Salt damage on asphalt surfaces under repeated dissolution at molecular scale

Abstract

Salt damage on asphalt surfaces is primarily attributed to migration of ions, with repeated dissolution exacerbating the degradation of asphalt performance. To investigate micro mechanism of salt corrosion on asphalt surfaces during repeated dissolution, this research uses molecular dynamics (MD) simulation and experiments to measure interactions among asphalt, salt, and water. Asphalt-salt systems and asphalt-water interfaces are built to calculate molecular damage behaviors by energies, mobilities, and distributions, along with micro-morphology and rheological properties of asphalt samples under salt corrosion. The interaction energies of salt with asphalt exhibit a hierarchy with Mg2+ ˃ Ca2+ ˃ Na+ and SO42- ˃ Cl-, predominantly governed by electrostatic energies. Repeated dissolution is a dynamic damage process. When water contacts on salt-eroded asphalt surfaces, salt ions migrate into water, forming solutions. Sulfates exhibit slower mobility and higher structural stability compared to chlorides, owing to smaller free volume, stronger interaction, and weaker water debonding.
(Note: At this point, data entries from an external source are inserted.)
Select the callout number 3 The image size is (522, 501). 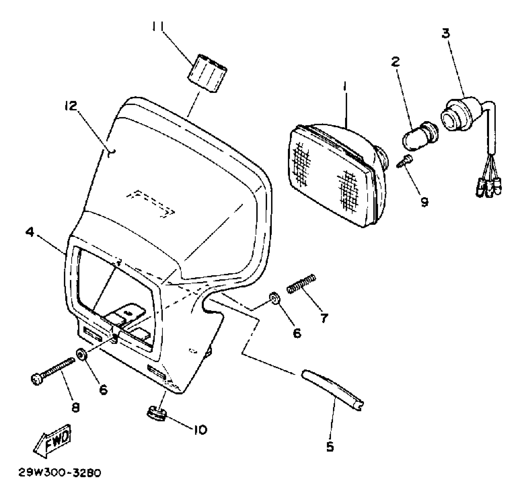coord(446,34)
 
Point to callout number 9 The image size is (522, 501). coord(424,202)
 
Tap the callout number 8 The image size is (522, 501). coord(76,408)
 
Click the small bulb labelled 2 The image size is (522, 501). coord(420,137)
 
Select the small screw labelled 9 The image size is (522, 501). coord(407,162)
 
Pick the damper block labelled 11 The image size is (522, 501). coord(208,74)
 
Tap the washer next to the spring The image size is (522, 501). coord(275,299)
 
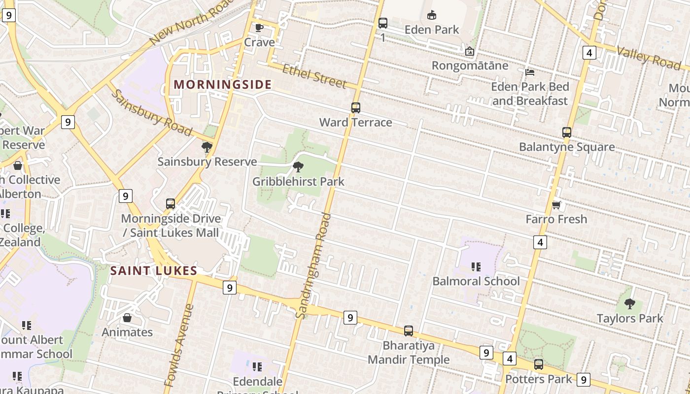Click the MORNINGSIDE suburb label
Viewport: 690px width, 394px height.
(222, 84)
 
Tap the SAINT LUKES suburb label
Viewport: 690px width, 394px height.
(153, 270)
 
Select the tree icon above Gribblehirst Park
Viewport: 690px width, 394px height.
(298, 167)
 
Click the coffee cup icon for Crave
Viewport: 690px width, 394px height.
(259, 28)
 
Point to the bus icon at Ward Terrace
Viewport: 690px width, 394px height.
(355, 107)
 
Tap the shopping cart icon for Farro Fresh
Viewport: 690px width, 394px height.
(556, 205)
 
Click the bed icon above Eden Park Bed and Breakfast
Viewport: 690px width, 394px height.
(530, 72)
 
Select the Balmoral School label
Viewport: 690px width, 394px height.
(476, 281)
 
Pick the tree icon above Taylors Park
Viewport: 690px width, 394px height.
(629, 303)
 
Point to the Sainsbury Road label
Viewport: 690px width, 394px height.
(150, 113)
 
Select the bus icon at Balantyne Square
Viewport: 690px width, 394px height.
(567, 132)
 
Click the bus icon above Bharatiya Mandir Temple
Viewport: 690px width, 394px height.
(409, 331)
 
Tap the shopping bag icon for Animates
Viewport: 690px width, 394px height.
(127, 318)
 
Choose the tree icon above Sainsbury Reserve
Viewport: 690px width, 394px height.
(207, 147)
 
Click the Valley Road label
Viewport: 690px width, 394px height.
(648, 58)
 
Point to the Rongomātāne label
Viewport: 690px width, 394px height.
(469, 66)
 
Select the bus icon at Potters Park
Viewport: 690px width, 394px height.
(539, 364)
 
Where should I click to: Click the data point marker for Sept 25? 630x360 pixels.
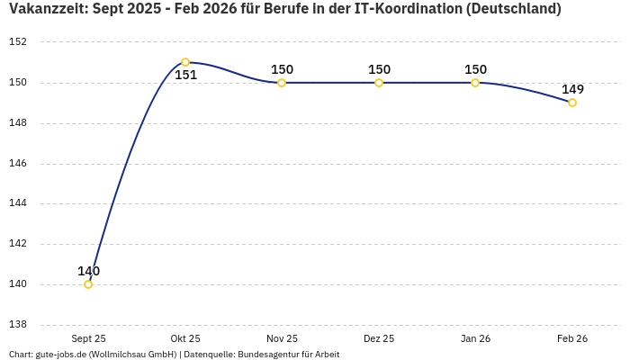point(88,284)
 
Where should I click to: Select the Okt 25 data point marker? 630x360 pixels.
point(185,62)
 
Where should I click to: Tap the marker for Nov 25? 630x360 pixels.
point(282,83)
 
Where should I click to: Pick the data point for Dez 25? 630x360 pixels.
point(379,83)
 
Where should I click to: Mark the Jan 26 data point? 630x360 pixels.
point(475,83)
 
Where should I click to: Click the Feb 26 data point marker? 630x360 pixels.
point(572,103)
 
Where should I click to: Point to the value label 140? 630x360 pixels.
point(88,271)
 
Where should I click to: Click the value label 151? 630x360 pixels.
point(185,76)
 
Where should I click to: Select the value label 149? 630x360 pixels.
point(572,89)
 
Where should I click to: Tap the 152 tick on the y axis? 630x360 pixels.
point(18,42)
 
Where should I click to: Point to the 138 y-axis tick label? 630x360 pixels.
point(18,325)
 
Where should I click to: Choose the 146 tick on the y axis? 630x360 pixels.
point(18,164)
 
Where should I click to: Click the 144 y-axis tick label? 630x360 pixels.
point(18,203)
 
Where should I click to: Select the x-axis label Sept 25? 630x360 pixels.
point(88,338)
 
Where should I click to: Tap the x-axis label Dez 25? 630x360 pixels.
point(379,338)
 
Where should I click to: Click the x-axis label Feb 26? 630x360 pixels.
point(572,338)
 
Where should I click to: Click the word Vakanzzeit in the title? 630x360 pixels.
point(45,9)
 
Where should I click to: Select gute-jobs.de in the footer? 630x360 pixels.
point(60,355)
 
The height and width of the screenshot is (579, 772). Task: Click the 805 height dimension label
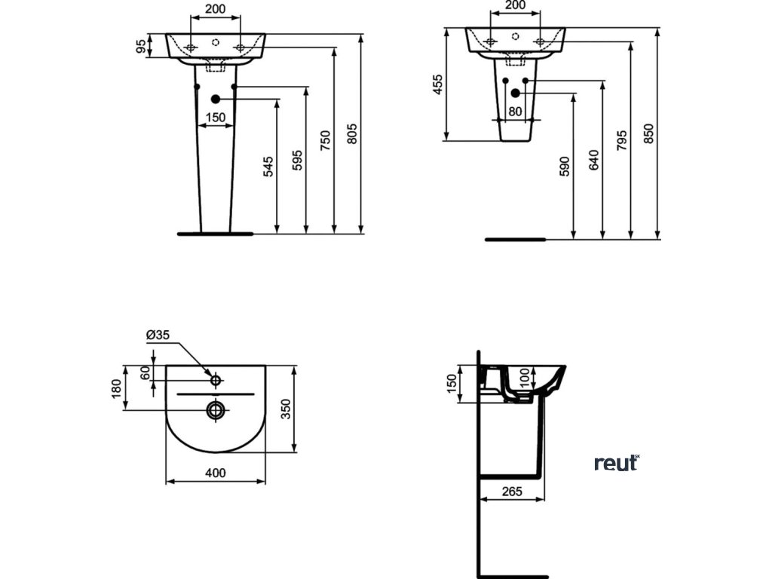[351, 133]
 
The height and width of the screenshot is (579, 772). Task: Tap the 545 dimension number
[268, 166]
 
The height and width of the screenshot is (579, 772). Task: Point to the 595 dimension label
[297, 161]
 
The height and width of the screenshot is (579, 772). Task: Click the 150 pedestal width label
[216, 117]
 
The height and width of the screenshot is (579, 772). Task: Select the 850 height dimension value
[649, 133]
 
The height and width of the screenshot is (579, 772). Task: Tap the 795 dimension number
[621, 140]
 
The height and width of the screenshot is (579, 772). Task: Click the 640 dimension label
[593, 161]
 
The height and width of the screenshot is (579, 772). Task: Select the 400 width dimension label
[216, 473]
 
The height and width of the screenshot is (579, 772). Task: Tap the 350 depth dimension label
[285, 410]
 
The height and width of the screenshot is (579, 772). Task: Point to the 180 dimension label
[117, 389]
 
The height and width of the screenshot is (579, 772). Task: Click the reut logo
[617, 462]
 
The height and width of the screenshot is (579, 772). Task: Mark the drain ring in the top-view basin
[216, 409]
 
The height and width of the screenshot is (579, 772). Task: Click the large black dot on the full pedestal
[216, 99]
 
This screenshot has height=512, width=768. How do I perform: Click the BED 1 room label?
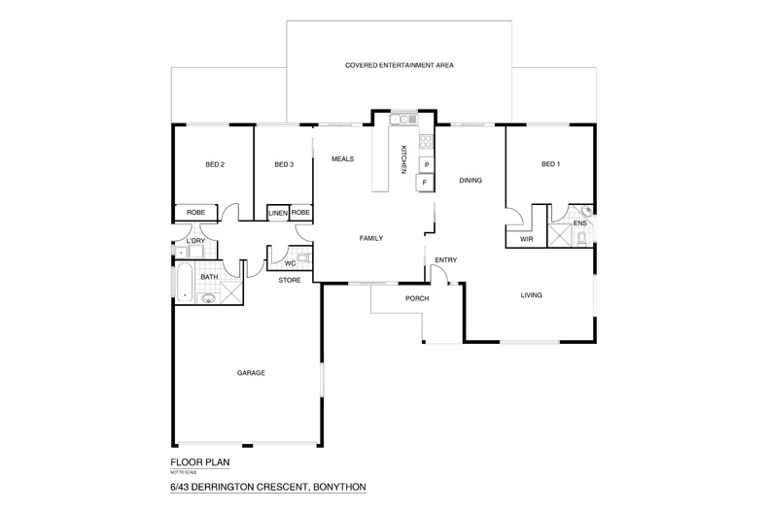(x=550, y=164)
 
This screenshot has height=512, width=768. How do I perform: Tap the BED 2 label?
(x=215, y=164)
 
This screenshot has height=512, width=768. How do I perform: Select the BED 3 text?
(x=283, y=164)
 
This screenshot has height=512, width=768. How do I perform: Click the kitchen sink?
(x=401, y=120)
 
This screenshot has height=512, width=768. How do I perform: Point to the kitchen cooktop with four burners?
(x=426, y=144)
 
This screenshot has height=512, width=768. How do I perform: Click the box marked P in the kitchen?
(x=426, y=165)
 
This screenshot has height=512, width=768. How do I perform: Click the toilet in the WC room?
(x=302, y=258)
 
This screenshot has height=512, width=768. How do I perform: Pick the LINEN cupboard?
(x=278, y=212)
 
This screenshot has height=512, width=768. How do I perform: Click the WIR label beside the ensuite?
(x=526, y=237)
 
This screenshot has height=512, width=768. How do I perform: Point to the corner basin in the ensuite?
(x=586, y=211)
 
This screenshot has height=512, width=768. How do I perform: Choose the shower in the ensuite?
(x=561, y=234)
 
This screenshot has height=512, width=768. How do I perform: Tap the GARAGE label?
(x=251, y=373)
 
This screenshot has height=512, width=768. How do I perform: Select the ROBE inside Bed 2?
(x=195, y=212)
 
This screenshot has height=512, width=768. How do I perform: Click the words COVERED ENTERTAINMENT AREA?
(x=400, y=65)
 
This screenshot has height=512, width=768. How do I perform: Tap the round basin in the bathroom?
(x=207, y=298)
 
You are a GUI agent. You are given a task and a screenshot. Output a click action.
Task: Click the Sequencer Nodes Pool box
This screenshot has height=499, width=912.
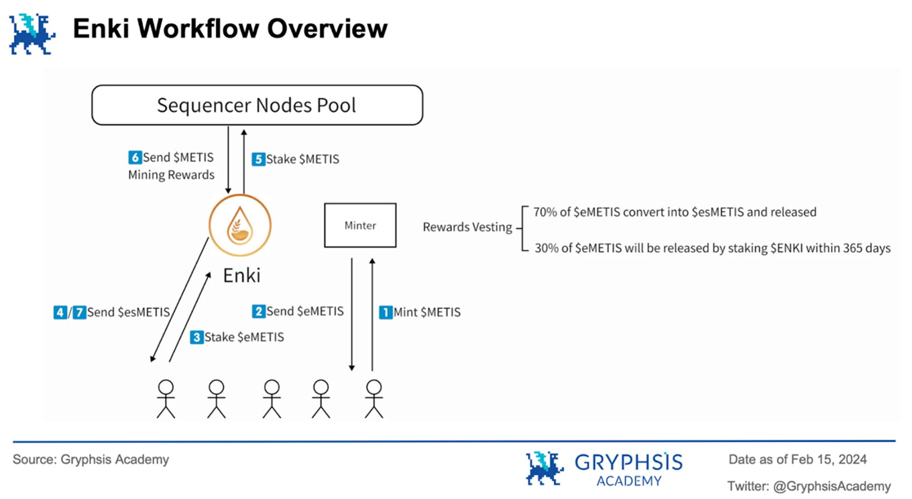257,105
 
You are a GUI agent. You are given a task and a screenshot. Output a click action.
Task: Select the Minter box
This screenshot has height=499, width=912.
360,225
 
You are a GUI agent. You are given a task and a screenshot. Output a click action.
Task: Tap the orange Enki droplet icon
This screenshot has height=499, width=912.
240,225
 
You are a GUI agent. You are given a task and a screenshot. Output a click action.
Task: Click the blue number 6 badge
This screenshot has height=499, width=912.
135,157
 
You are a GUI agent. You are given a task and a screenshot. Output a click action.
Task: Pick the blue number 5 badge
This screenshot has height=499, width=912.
258,159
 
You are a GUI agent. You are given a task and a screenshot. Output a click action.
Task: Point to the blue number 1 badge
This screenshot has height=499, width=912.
385,312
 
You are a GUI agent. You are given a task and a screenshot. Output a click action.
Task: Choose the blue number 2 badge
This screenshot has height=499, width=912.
258,311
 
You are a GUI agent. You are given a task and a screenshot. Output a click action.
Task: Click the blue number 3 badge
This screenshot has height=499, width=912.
197,337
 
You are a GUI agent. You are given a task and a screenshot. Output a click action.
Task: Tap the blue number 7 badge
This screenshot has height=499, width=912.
79,312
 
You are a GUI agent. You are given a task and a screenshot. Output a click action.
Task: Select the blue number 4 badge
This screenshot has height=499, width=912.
60,312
Rheologically, salt-eroded asphalt manifests as stiffer and tougher than water-eroded or base asphalt. These asphalt samples undergo softening and increased viscosity due to loss of salt ions. Consequently, compared to chlorides, sulfates demonstrate stronger interactions with asphalt and more difficulty in diffusing to water, resulting in severer damage on asphalt surfaces.